Incidents (technical problems) will be reported by users through one tool but not the other; this means, of course, that the team associated with the other tool has no awareness of the problem or access to its details. If the incident was reported through the wrong tool, to the wrong team, its ticket and all associated or relevant information must then painstakingly be forwarded to the other team instead.
This is a relatively slow process, which multiplies the time required before the problem has been solved, and along with it, the business impact the problem creates. Every minute that goes by in which an end user can’t access a key service required to perform job functions represents a business cost to the organization.
IT morale will typically fall in this scenario. IT team members are well aware that there is an unwanted duplication of service: problems are reported first by users to IT, then from one IT group to another. Yet neither group has the power to eliminate that duplication.
From the user’s standpoint, things are no better. Technical problems occur; a user is frustrated by them; this frustration is then compounded if the user is unclear about the basic nature of the problem, and therefore isn’t even sure which tool to use in reporting it.
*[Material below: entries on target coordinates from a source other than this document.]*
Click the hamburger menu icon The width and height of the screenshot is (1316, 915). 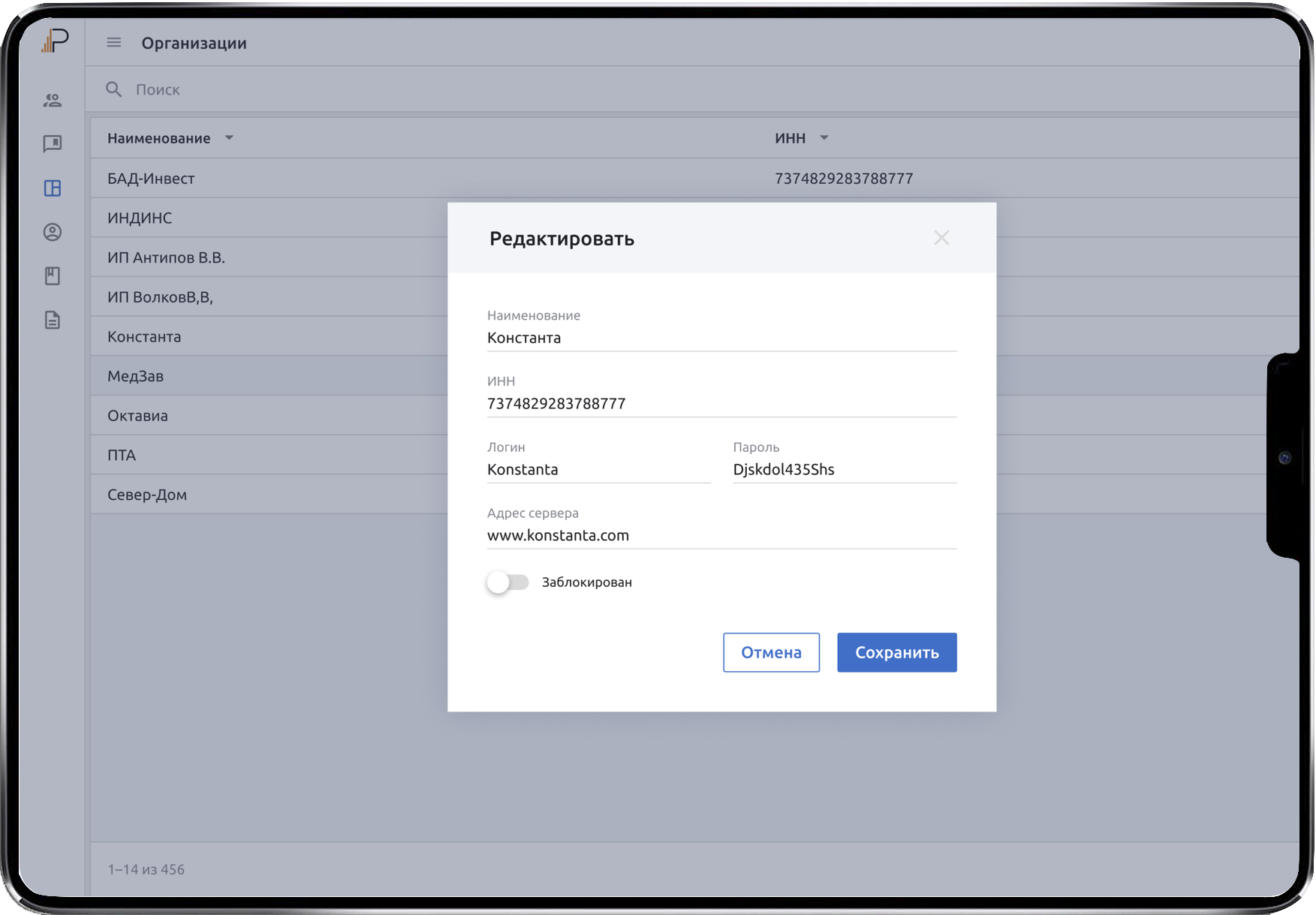coord(113,43)
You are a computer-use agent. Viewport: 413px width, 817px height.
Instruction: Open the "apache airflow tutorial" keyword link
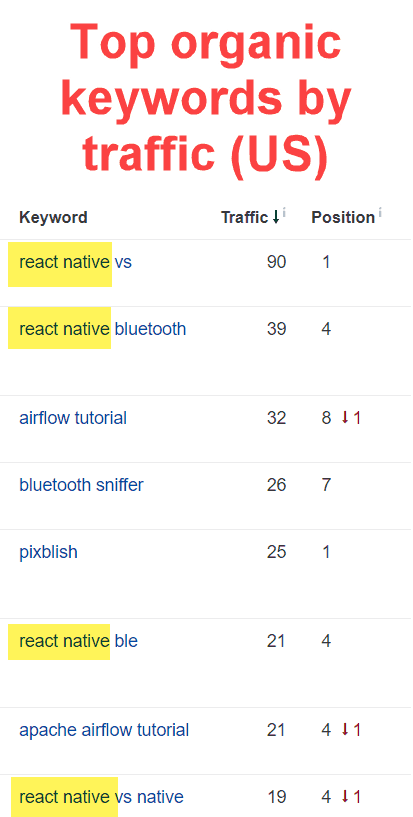tap(104, 731)

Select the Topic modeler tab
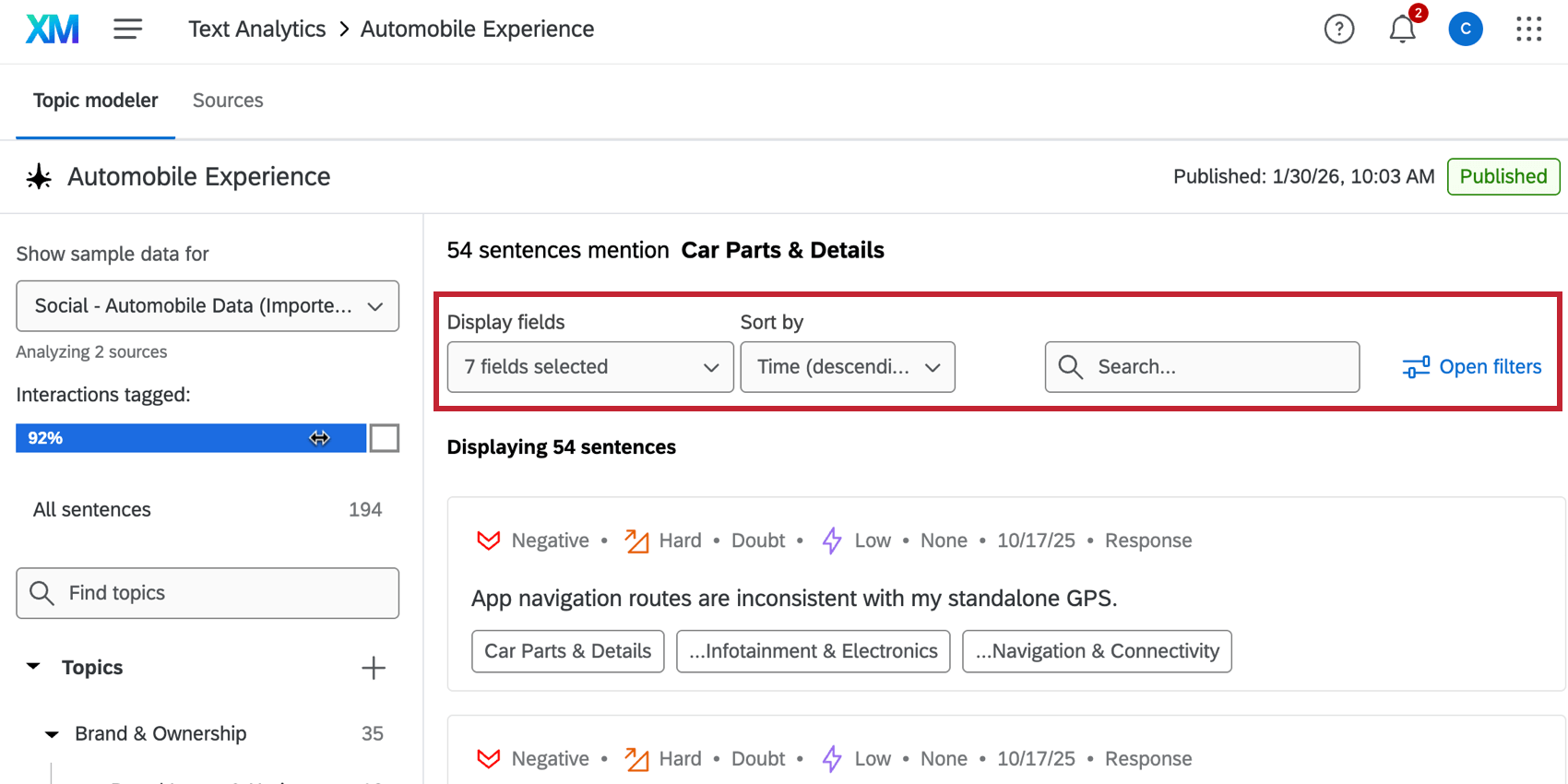(x=96, y=101)
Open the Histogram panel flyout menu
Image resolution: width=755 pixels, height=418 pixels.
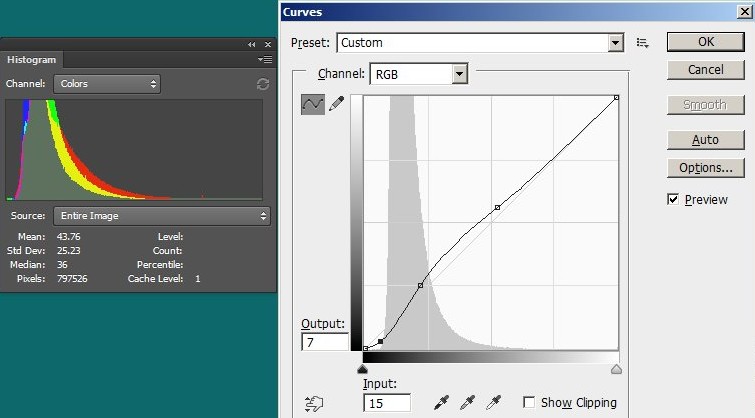click(265, 60)
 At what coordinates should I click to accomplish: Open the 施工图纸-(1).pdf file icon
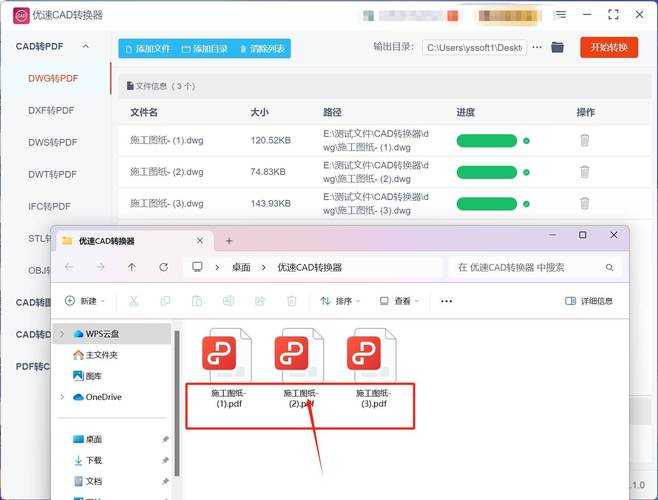click(228, 355)
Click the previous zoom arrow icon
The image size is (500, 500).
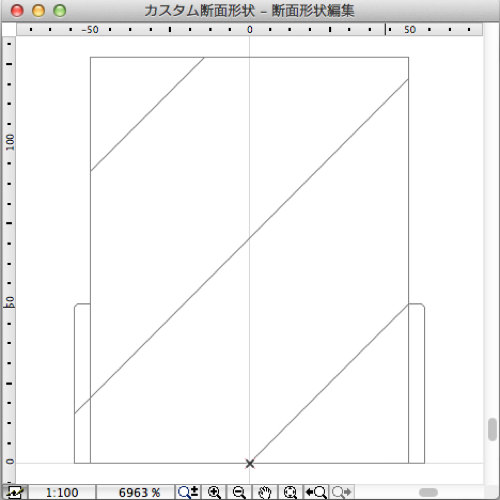point(316,492)
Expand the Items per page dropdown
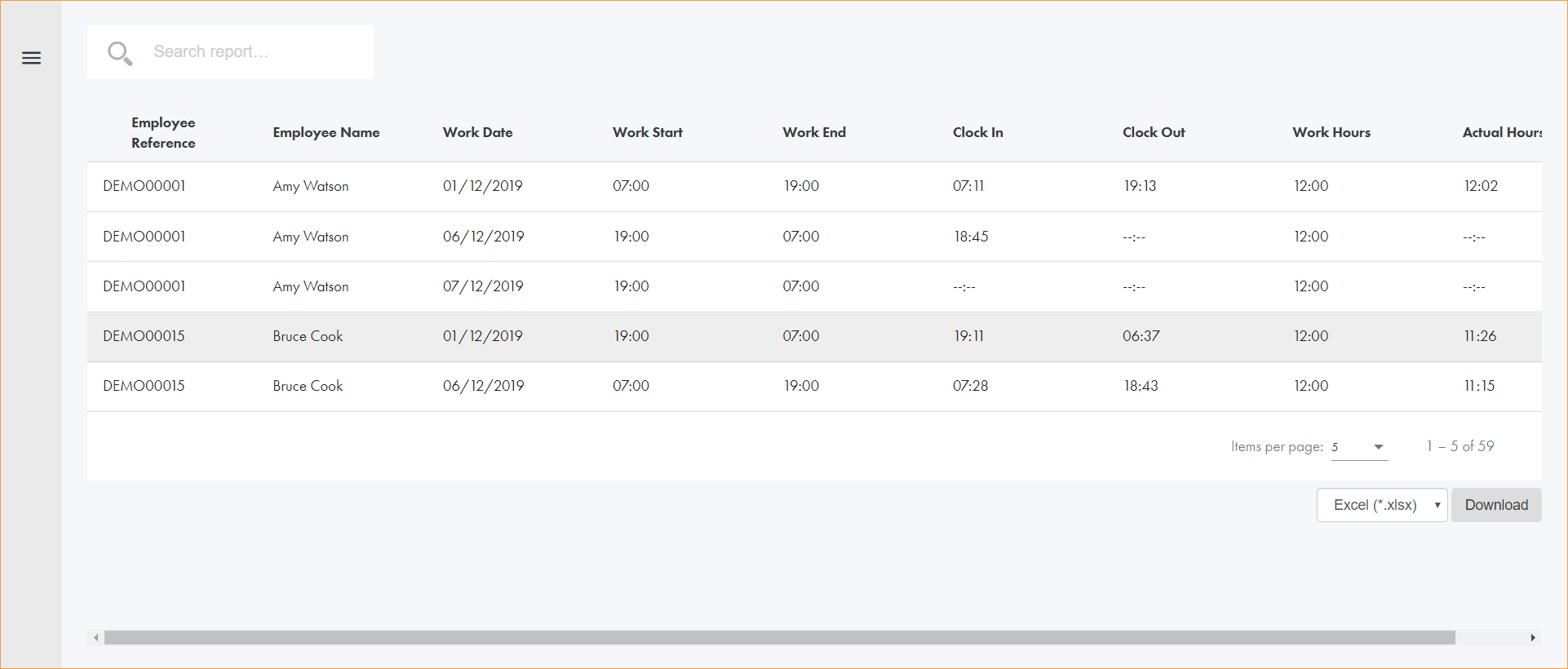 [1359, 447]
Worse, if the wrong tool is used, and the wrong IT group notified, the extra delay involved in solving the problem will exacerbate this user’s experience even more.
IBM links service desks at a logical level—fast
The new IBM service offering, designed to create de facto integration (PDF, 40.5KB) between TSRM and the SAP Solution Manager, addresses all of these problems—quickly, effectively and in a controlled manner that allows the organization to project and control the costs and time required for the integration (and thus, to minimize the business impact it will create).
Following initial consultation and assessment of client needs and infrastructural conditions, IBM specialists essentially connect these two service desks at a logical level—allowing information to flow seamlessly from one tool to the other, in whichever way is required by a specific situation.
For example, imagine that a trouble ticket should actually be fielded by SAP specialists, yet is reported to service desk agents using TSRM. Those TSRM agents can then take direct action within TSRM to forward the ticket to the SAP group. Specifically, they can open a new ticket within SAP Solution Manager and then update its information from the original TSRM ticket with the click of a button. At this point, the ticket will be forwarded to and fielded by the SAP group exactly as if it had been reported that way originally—a dramatically improved workflow. Conversely, if a ticket is reported to the SAP team by mistake, it too can be routed to the TSRM team in the reverse manner, doubling the value of the service to the organization.
This bi-directional information flow represents a clean and relatively simple way to accelerate problem reporting that yields many clear benefits. Average time-to-resolution of all incidents, in both domains, should fall, because delays in crossing domains have been substantially reduced. In turn, thanks to faster resolution of problems, IT service levels and user productivity will both climb. IT operations costs will fall, because fewer resources are required to solve cross-domain problems. And IT team morale and end user morale will both be improved as well. By seamlessly connecting these two service desk tools, the IBM service offering will have transformed IT operations into a single authoritative source of information, rather than a siloed organization characterized by fragmented tools and slowed response times.
Organizations interested in working with IBM to achieve this compelling outcome will be pleased to find the service is supported by proven best practices frameworks such as ITIL V3, to ensure that information flow is carried out optimally from both technological and business perspectives.
While implementations vary depending on different circumstances, the entire integration process, from initial discussion to implementation to testing to final training, should usually require no more than fifteen days.